Tuesday, December 21, 2010

Mole Poblano

This makes enough mole for about a 10-12 pound turkey, or two chickens. It's a great use of leftover thanksgiving turkey. Play around with the chilies and the spices until you find something you like. The mole can be made ahead and frozen or stored in the fridge.

Serving: You can slice up cooked turkey/chicken and ladle the mole over it, or cut turkey/chicken into pieces and submerge it directly in the mole – whatever works best for how you’re serving it. Mole poblano is traditionally served with tamales on the side, but we did little corn tortillas and rice and beans.

Dried chilies:
6 New Mexican Chilies, or pasillas or guajillos (New Mexican are a little hotter)
8 Ancho Chilis
3 Chipotle Chilies
2 Tblsp corn oil

Spices:
¼ tsp Coriander Seed
¼ tsp Anise Seed
1 Tblsp Chili Seeds
7 Tblsp Sesame Seeds
4 Whole Cloves
10 Peppercorns
½ inch Cinnamon Stick (or ½ tsp ground cinnamon)

2 Tblsp corn oil
2 Tblsp raisins
20 raw almonds
¼ cup shelled Pumpkin Seeds
1 corn tortilla or a handful of tortilla chips, shredded coarsely
1 slice stale bread, shredded coarsely

6 tomatillos, de-husked and minced coarsely
3 cloves of garlic
2 Tblsp corn oil
1.5 oz Mexican chocolate
5-6 cups of chicken or turkey broth

One cooked 10-12 pound turkey or 2 chickens

1. Break the chilies into large flat pieces and shake out the stems and seeds. Keep the seeds but discard cores and stems. Heat oil fairly hot and fry the chilies a few pieces at a time on both sides until aromatic. This should take about 30 seconds – don’t overcook or the chilies will get bitter. Soak in about a cup or two of water to cover for at least 3 hours, or overnight. Drain and puree in a blender with as little of the soaking water as you can get away with. Pour from blender into a bowl or other container and reserve.

2. Dry toast coriander, anise, chili seeds, and sesame seeds in a large heavy pot until they become aromatic and darken just slightly, as you would to make curry. Cool them and grind them all together in a spice mill or blender along with cloves, peppercorns, and cinnamon stick. Leave in the blender.

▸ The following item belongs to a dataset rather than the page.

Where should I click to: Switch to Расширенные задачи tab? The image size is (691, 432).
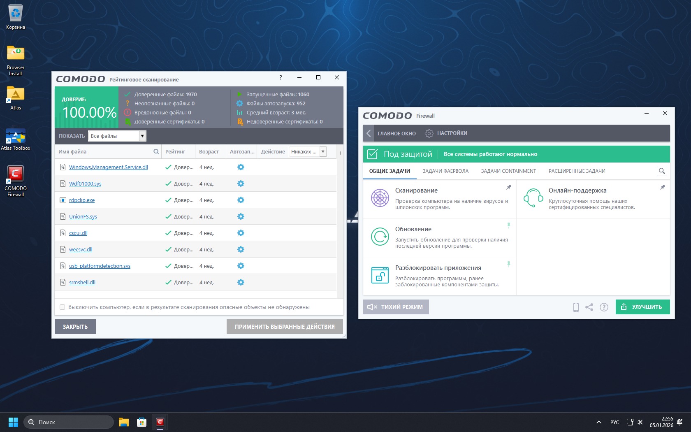[x=577, y=171]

3. Heat 2 Tblsp of oil in your large heavy pot and sauté raisins, almonds, pumpkin seeds, tortilla, and bread until raisins puff up a little and the almonds and bread brown – about 3 minutes. Add this mixture to the spice mixture in the blender, add the tomatillos and garlic, and blend until smooth.

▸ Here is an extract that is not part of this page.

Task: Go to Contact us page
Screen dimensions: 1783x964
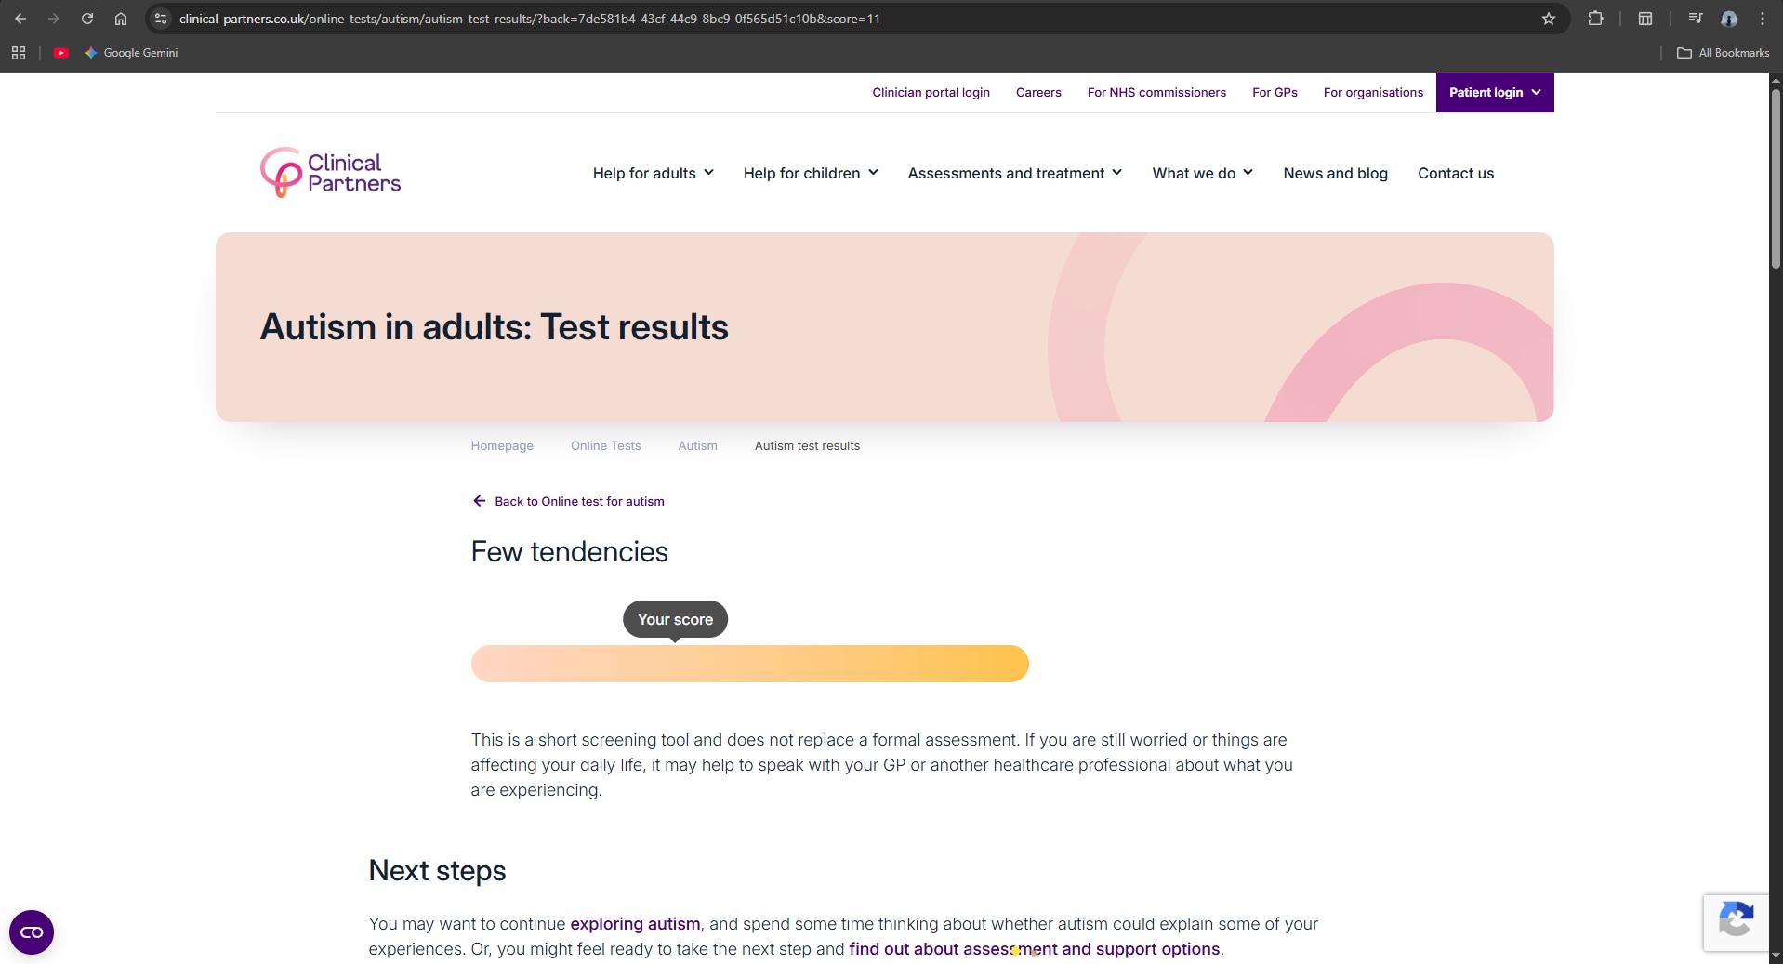Action: click(1456, 174)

4. Heat 2 Tblsp of oil in your large heavy pot. Add chili mixture and spice/seed/bread mixture, and sauté gently for about 5 minutes. Add the chocolate and stir in until it melts. Stir in broth until it gets to the consistency you want – I like it sort of porridge-like. Continue to cook gently until it bubbles (it's more like a burp).

Wednesday, December 15, 2010

Turkey Baste A La Lefty

Combine:
1 stick of butter, melted
1/2 cup of orange juice
1/4 cup of maple syrup
1/4 cup of bourbon

Makes a very dark skin and tasty gravy.

Friday, November 26, 2010

Thanksgiving leftover turkey pot pie


This recipe assumes that you've got not only leftover turkey after Thanksgiving, but also leftover green beans, which we always seem to have. If you don't, snap fresh some green beans in half and blanche in boiling water for 4-5 minutes. This is a great way to use up those dried up carrots and potatoes and other nameless root vegetables that have been rattling around in the bottom of your crisper.


Crust:

1 cup (2 sticks) butter
2 1/2 cups flour
1/2 tsp salt
3/4-1 cup ice water

Mix flour and salt. Cut in butter until pea-sized pieces. Stir in water enough to hold dough to together. Wrap in waxed paper and refrigerate until ready to cover the filling.

Filling:

1/2 cup (1 stick) butter
2 cups carrot, 1/4" dice
1 cup onion, diced
2 cups mushrooms, diced
1 tsp crumbled sage
1 tsp thyme
salt and pepper to taste (~ 1 tsp each)
1/2 cup flour
1/4 cup white wine
1 tablespoon lemon juice
4 cups chicken broth
3 cups cooked turkey, diced
2 cups potatoes, peeled and 1/4 dice
2 cups cooked green beans

Saute carrot, onion, mushrooms and herbs in the butter until softened, about 15 minutes. Stir in flour and stir to coat, about 1 minute. Deglaze with wine and lemon juice. Add broth, stir, and add turkey and remaining vegetables. Simmer about 10-15 minutes, until thickened. Pour into a casserole that will hold at least 2 quarts (I like the filling to be somewhat shallow, to have a bigger crust-to-filling ratio.)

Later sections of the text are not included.